Is Gradient descent or maximum Likelihood estimation used to find the optimal model parameters for minimising the cost function of Logistic Regression?

In the end of week 2 video,NG talks about maximum likelihood hence I am confused now

Gradient Descent and Maximum Likelihood Estimation are completely different things. The important point is that you need to choose a “cost” or “loss” function to measure the quality of the answers that your Logistic Regression system (or later your Neural Network) gives you. The choice for Logistic Regression is to use the “cross entropy” loss function which is a mathematical expression of the concept of Maximum Likelihood Estimation from statistics.

Now that you have chosen a good “loss” function, the question is how you go about minimizing that function. The answer is that you use Back Propagation which drives Gradient Descent to modify the parameters to give a better solution. You run many iterations of Gradient Descent with a well chosen “learning rate” to converge to a better and better solution.

So Gradient Descent is a general method for iteratively approximating a good solution to minimizing a particular loss function by using the Gradients (derivatives) of the cost function with respect to the various parameters of your model (the w and b values in the case of Logistic Regression).

1 Like

@naina_dwivedi hey :wave:

Actually where the minimize loss (cost) comes is to maximize the likelihood of features of sample space or more detaily find the best distribution of them.

cs229-notes1 (3).pdf (227.7 KB)

Here :point_up: is a good reference. After reading through this you can almost understand a couple of insight of ML even DL from ground.

Hopefully, it helps.:grin::grin::grin:

Thank you Paul for such detailed explanation.

Could we say that MSE, RMSE,cross-entropy are the mathematical representation of the maximum likelihood framework?

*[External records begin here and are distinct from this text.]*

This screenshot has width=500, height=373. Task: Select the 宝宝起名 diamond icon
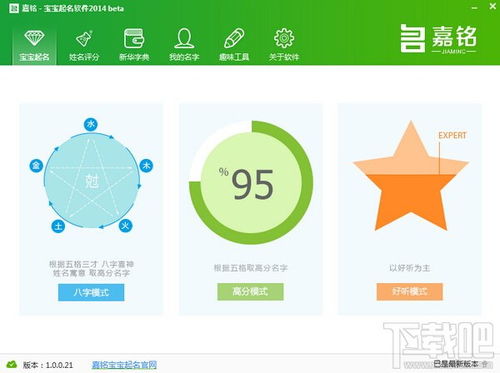[x=34, y=38]
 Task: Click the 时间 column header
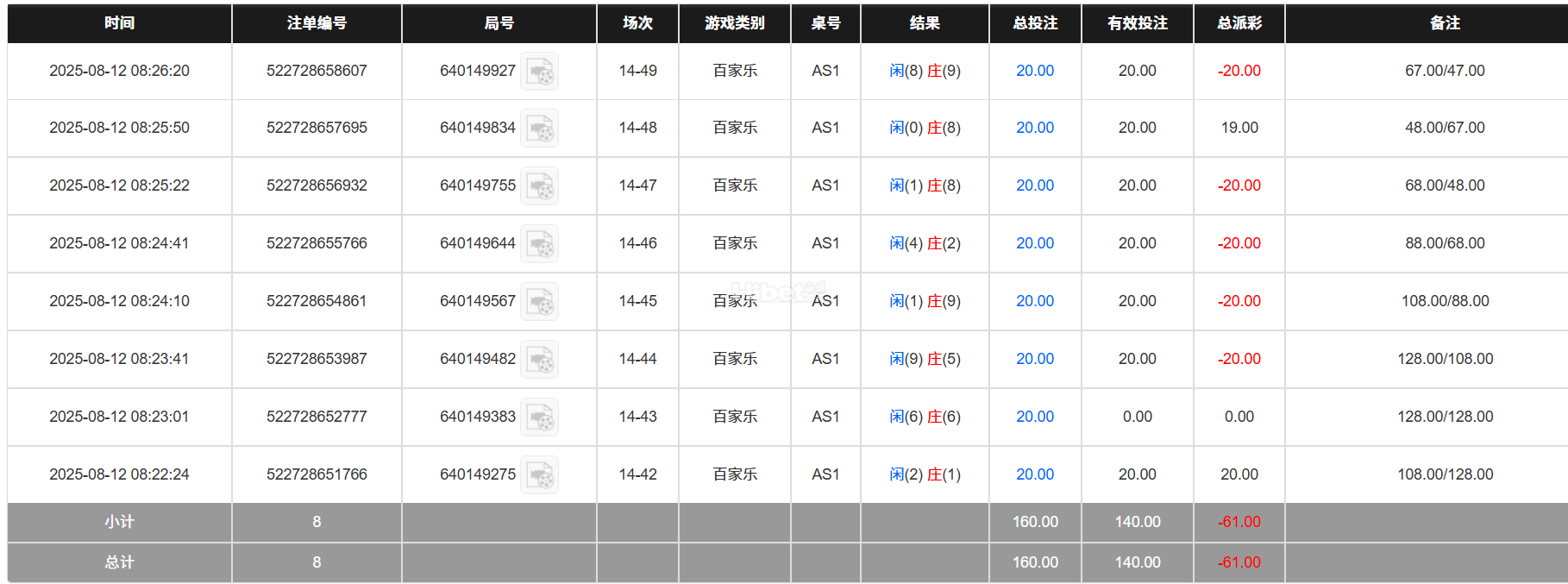tap(119, 23)
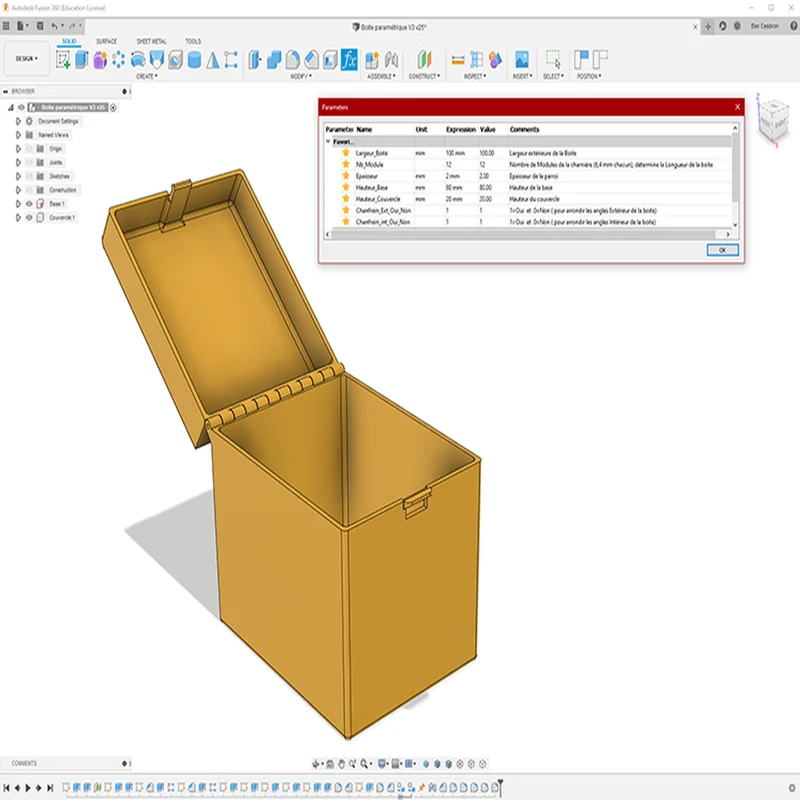Select the Fillet tool in Modify
This screenshot has height=800, width=800.
292,60
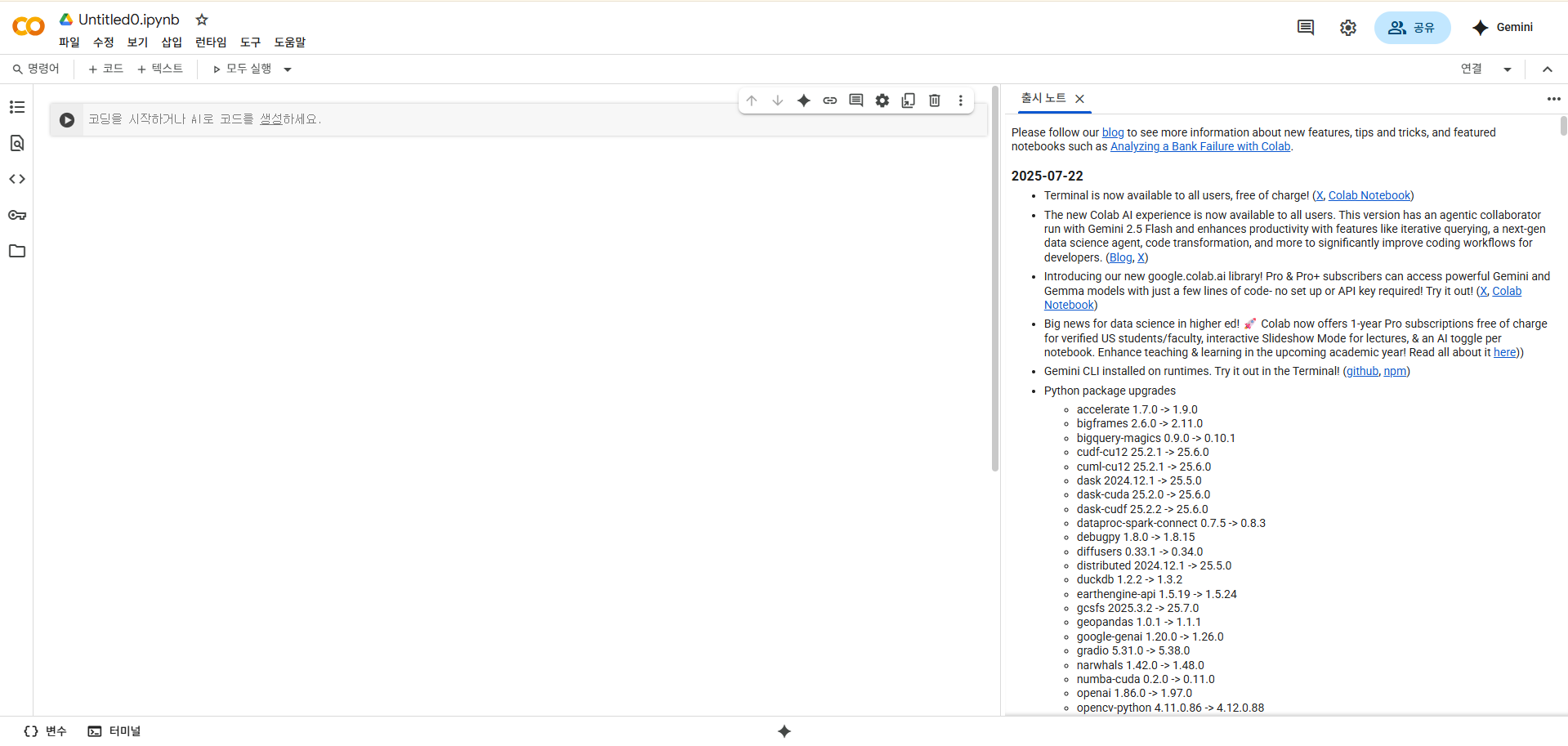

Thank you Chris , much appreciated :slight_smile:

No, each of those cost functions measures something different. RMSE and MSE are mathematical expressions of the notion of Euclidean Distance, which is a completely different thing than Maximum Likelihood. For that reason you would never use RMSE or MSE for a classification problem, but they would be a good choices for a “regression” problem, meaning that your network is predicting some continuous real valued number, like a house price or a stock price or the air temperature.

Maximum Likelihood Estimation is a very specific method in Statistics that has to do with estimating parameters of probability distributions. In a classification problem, the output of the network looks like a probability distribution, but it does not look that way in a “regression” problem of the type I described above.

Of course you could also observe that Logistic Regression is a misleading name: it’s not a regression problem in the technical sense that I am using “regression” above. I’m not sure what the background of this confusing terminology is.